In a study recently published in the preprint server medRxiv*, Norwegian researchers used an observational pre-post design based on nationwide data at the individual level to examine whether and for how long, hospital contacts due to COVID-19 resulted in an increase in individual use of health care compared to hospital contacts with RSV- infection and other RTIs in children aged from one to twelve months and one to five years.

About the study

Researchers used nationwide data at the individual level from the Norwegian emergency preparedness register, Beredt C19. The study cohort included all children aged one month to five years who were resident in Norway. All had a hospital contact with COVID-19, RSV infection or other RTI between January 1, 2017 and September 20, 2021 and could be followed for at least four weeks before admission and days after discharge.

Qualified hospital contacts were identified using International Classification of Diseases (ICD10) diagnostic codes and categorized into three mutually exclusive diagnostic categories: COVID19, RSV infection, and other RTIs. Researchers examined the use of primary and specialist physicians after 128 admissions with COVID-19 (among 120 children), 4,009 admissions with RSV infection (among 3,873 children) and 34,457 admissions (among 31,747 children) with other RTIs, among 12,058 children aged 12 months and 23,682 children aged 1-5 years registered with 38,594 admissions from 1 January 2017 to 20 September 2021.

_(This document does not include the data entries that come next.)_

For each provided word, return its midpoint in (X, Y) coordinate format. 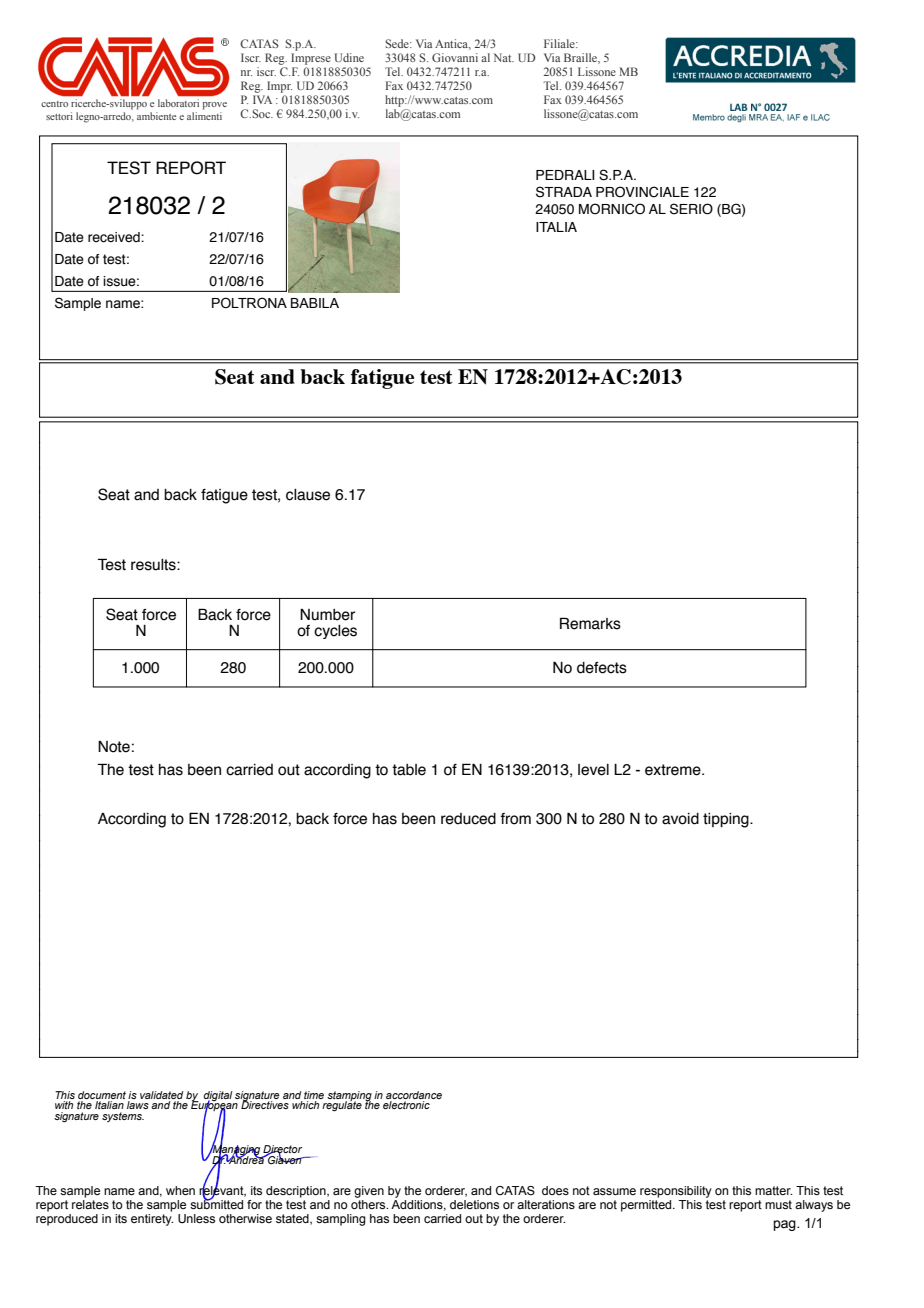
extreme (674, 770)
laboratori (178, 103)
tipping (727, 820)
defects (602, 668)
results (154, 565)
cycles (335, 632)
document (102, 1095)
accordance (414, 1095)
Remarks (590, 623)
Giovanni (455, 57)
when (180, 1190)
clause (308, 495)
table (409, 770)
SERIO (691, 209)
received (115, 237)
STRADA (564, 192)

Researchers found a small increase in primary health care in the first four weeks after discharge for children aged 1-12 months with COVID-19 compared with children with RSV infection (0.064 percentage points). For children aged 1-5 years, COVID-19 emissions were associated with a 1-4 week increase in primary health care compared with children with RSV infection (0.068 percentage points) and other RTIs (0.046 percentage points). There was a similar increase in the use of specialist treatment after discharge for children aged 1-12 months in hospital treatment with COVID-19, which lasted for 12 weeks.

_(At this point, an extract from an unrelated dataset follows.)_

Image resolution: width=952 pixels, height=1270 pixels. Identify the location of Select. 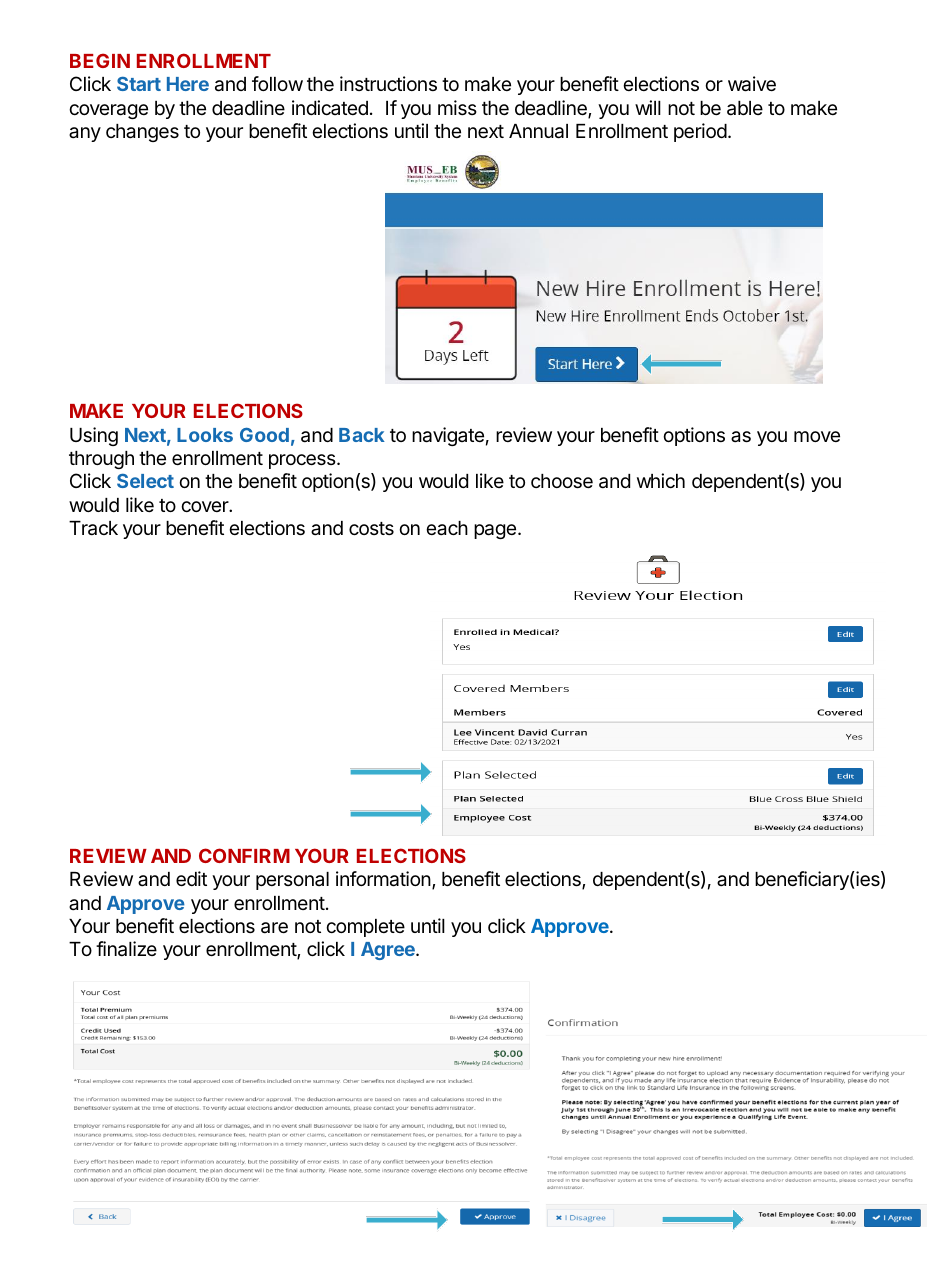
(145, 481).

This study was the first to compare the severity of the major RTIs in terms of post-disease use of health care. By including hospital contacts for both the new SARS-CoV-2 virus, RS virus, and other RT viruses, including influenza, the study made a significant contribution to understanding the burden of common RTIs on health care when disease control measures were implemented. lempet.

Going forward, the etiological mechanisms of potentially worse post-hospitalization complaints or health-seeking behaviors of COVID-19 than of other RTIs in children should be further explored.

Improved knowledge about post-disease treatment after hospitalization for respiratory infections is important when developing and prioritizing vaccination of young children against RSV, influenza and SARS-CoV-2.

*Important message

medRxiv publishes preliminary scientific reports that are not peer-reviewed and therefore should not be considered as crucial, guide clinical practice / health-related behavior or be treated as established information.